English and French condemn Bill 103, but for very different reasons

Écoles passerelles - Loi 115


.It’s supposedly about equity. What’s really emerging is a confrontation between Quebec’s French majority and English-speaking minority.
At the National Assembly, leaders of both communities appear daily before the parliamentary committee studying Bill 103. It restricts children from gaining a right to subsidized English schooling by first attending an unsubsidized private English school.
All condemn Bill 103 unanimously, but for totally opposite reasons. The anglophone witnesses warn the bill will block a constitutionally recognized route to English schooling, even while the English-speaking community declines.
The francophones decry Bill 103 as opening the door to English schooling for the rich. They demand that unsubsidized private English schools also be prohibited to all except those whose parents studied in English in Canada.
The debate in committee remains decorous. But the real action starts Saturday in Montreal at a monster rally convened by the Coalition Against Bill 103, which “promises a hot fall” unless the government embraces its demands. To bring out the crowds, Quebec’s most popular stars of song, stage and screen are trumpeted in publicity on Twitter, You Tube, multiple websites – even Bloc Québécois MPs’ mass mailings.
Among organizations sponsoring the demonstration, Quebec’s intelligentsia will be represented by the unions speaking for the writers, the actors, the teachers, the public service, as well as the labour federations, the four separatist political parties and even the NDP. The supposed issue is equity, under the bannered slogan: “Our language does not have a price tag: Bill 101 is not for sale!” Indeed, tuition at unsubsidized English schools costs thousands.
But almost all 32 sponsors pursue secession and a strictly French Quebec. The Charter of the French Language (Bill 101) contained no restricted access to unsubsidized private English schools when adopted in 1977. No one complained.
But, in 1982, the Canadian Charter of Rights and Freedoms extended the right to English schooling to the children of Canadian citizens who had studied in English anywhere in Canada, not just in Quebec. It also granted French or English minority schooling to the children of all parents whose mother tongue was English or French. This now applies to French-speaking parents outside Quebec, but Quebec was allowed to postpone promulgating this avenue to English schooling.

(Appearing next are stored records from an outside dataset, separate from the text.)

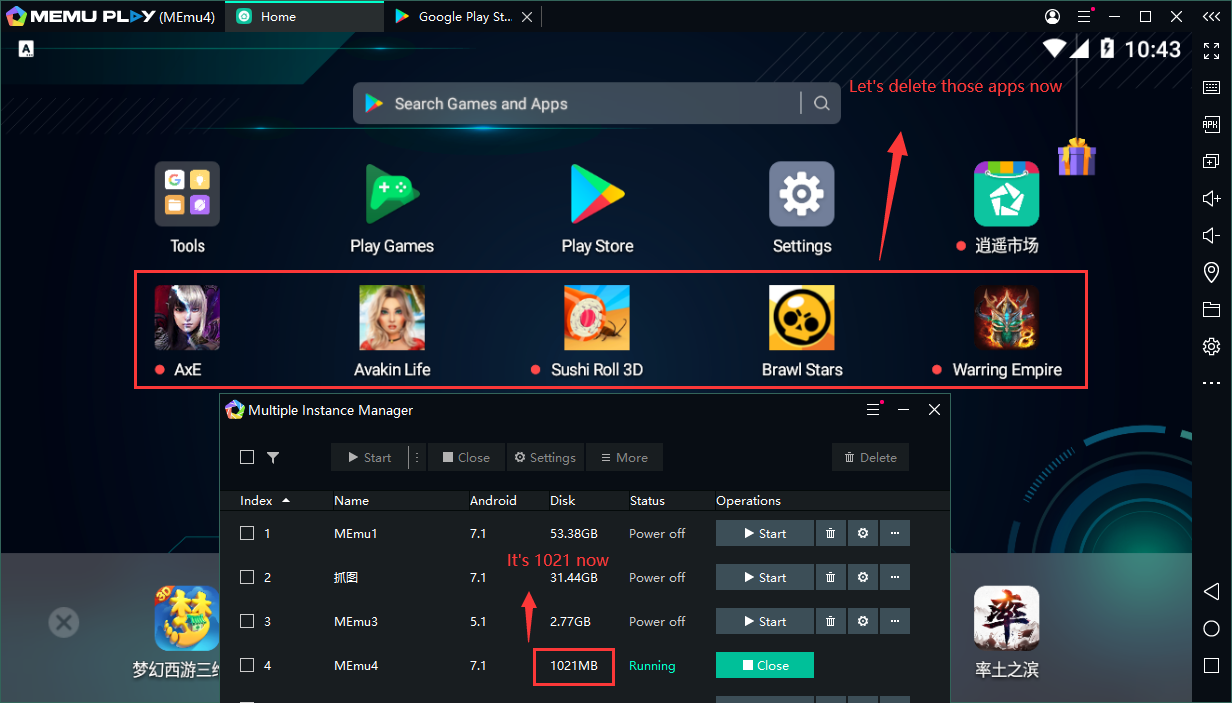The image size is (1232, 703).
Task: Click the Volume Up sidebar icon
Action: (1211, 198)
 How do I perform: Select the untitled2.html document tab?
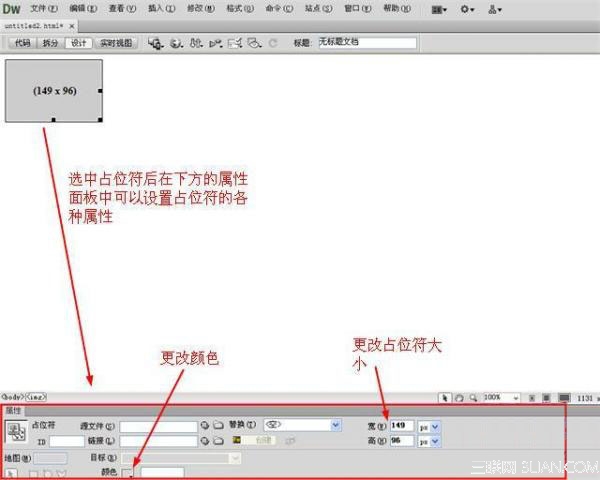tap(35, 25)
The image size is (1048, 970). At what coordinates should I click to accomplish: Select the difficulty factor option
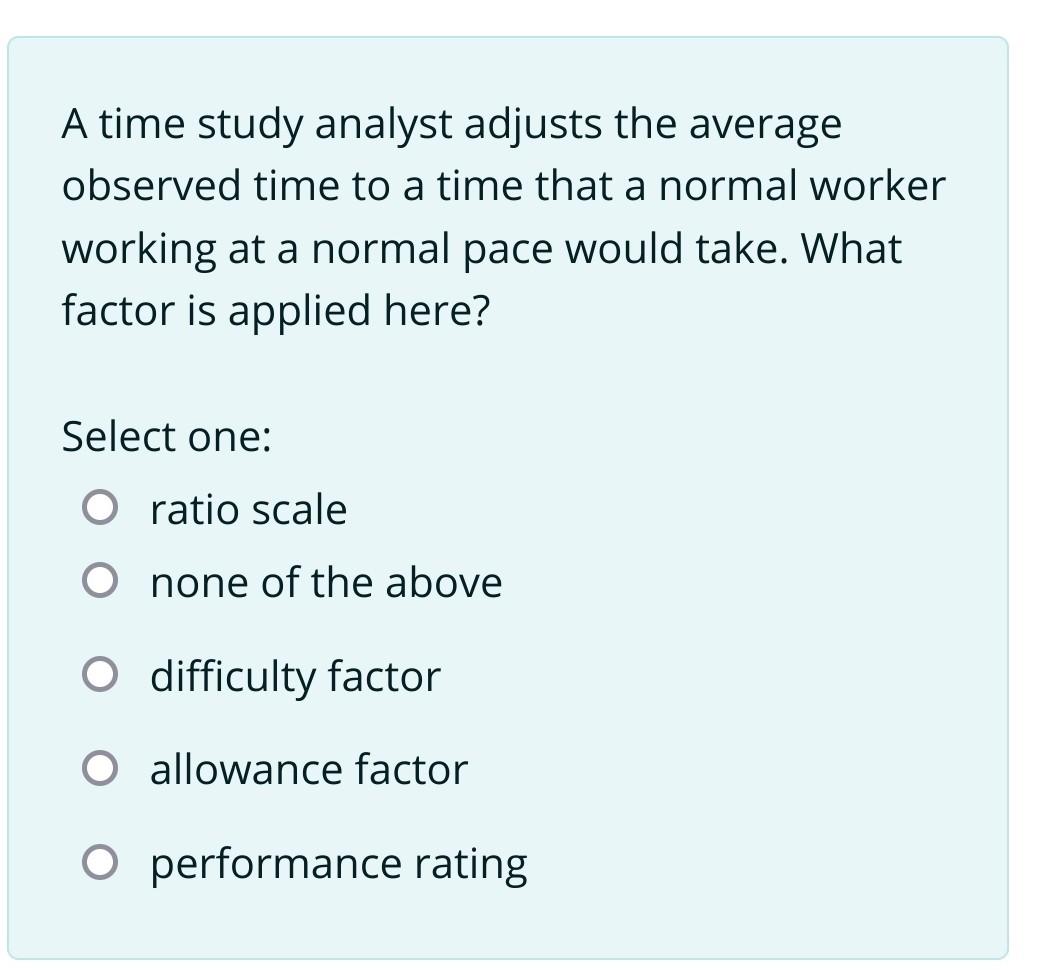pyautogui.click(x=101, y=674)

The Charter also contained this: “Citizens of Canada of whom any child has received or is receiving primary or secondary school instruction in English or French in Canada, have the right to have all their children receive primary and secondary school instruction in the same language.” That gave new meaning to unsubsidized English schools.
Twice, in 1993 and 2002, the National Assembly voted to restrict or eliminate this access to English schooling. Twice, in 2005 and last October, the Supreme Court of Canada declared each unconstitutional as written.

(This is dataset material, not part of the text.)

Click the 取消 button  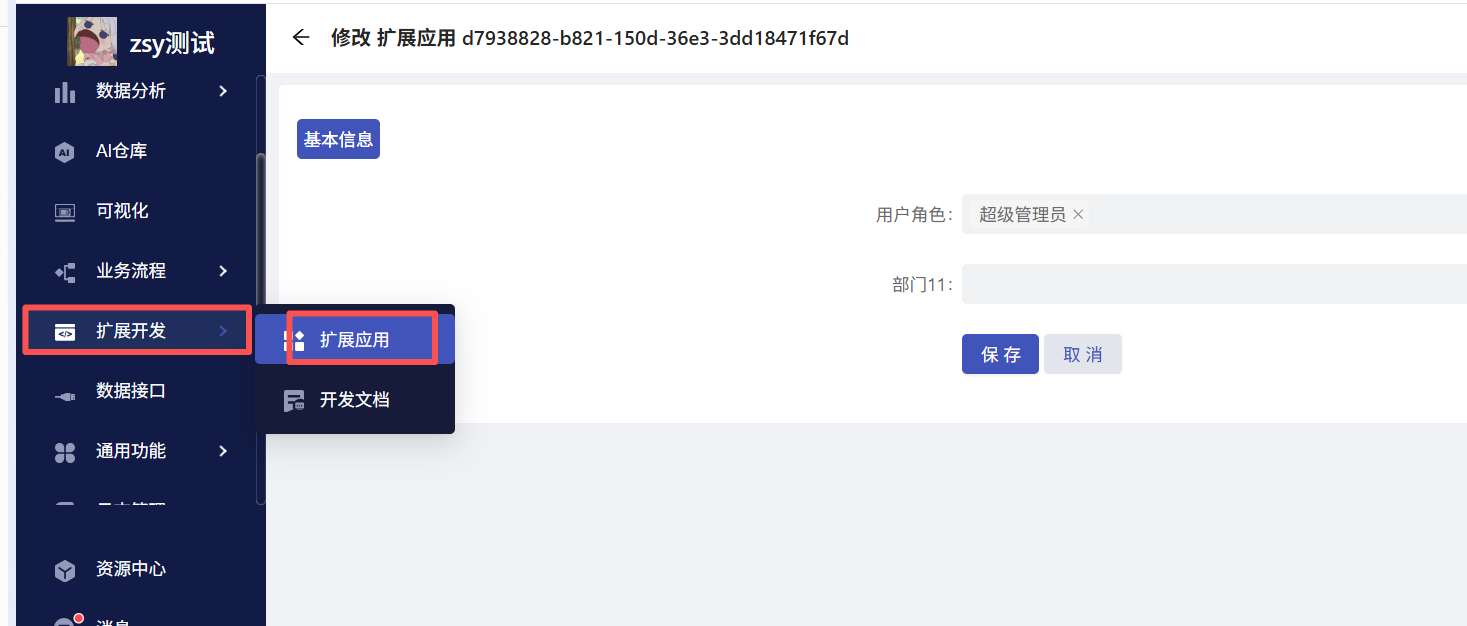point(1083,354)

Now, the Charest government tries again with Bill 103. It requires three years minimum attendance for the right to English schooling to be considered, then sets conditions for bureaucrats to ponder before the right can be granted. The anglo community feels that a constitutional right has been made meaningless.
The French political class now clamours Quebec’s favourite myth to eradicate this constitutional right: French in Quebec, they say, is frail and could disappear unless English is further repressed.
Between 1966 and 2006, Quebec suffered a net exodus of 28,210 people of French mother tongue, but 428,245 people whose mother tongue was not French. Between 1996 and 2006, people of French mother tongue increased by 175,410, people speaking French at home increased even more, by 255,075.
During that same decade, people of English mother tongue declined by 14,695 – their smallest loss in 40 years. Since 1867, the proportion of English-speaking Quebeckers has declined at every census. Since the 1970s, they also declined in absolute numbers at every census. But still French is threatened?
The solution to stabilize their schools and their community is finally to promulgate the right of all English-speaking parents to send their children to English schools. At present, only 49 per cent of children of English mother tongue are in English schools.
But in Quebec, myth is stronger than fact. Whether the coalition or the government wins, the anglos lose. That’s heartless, but that’s Quebec.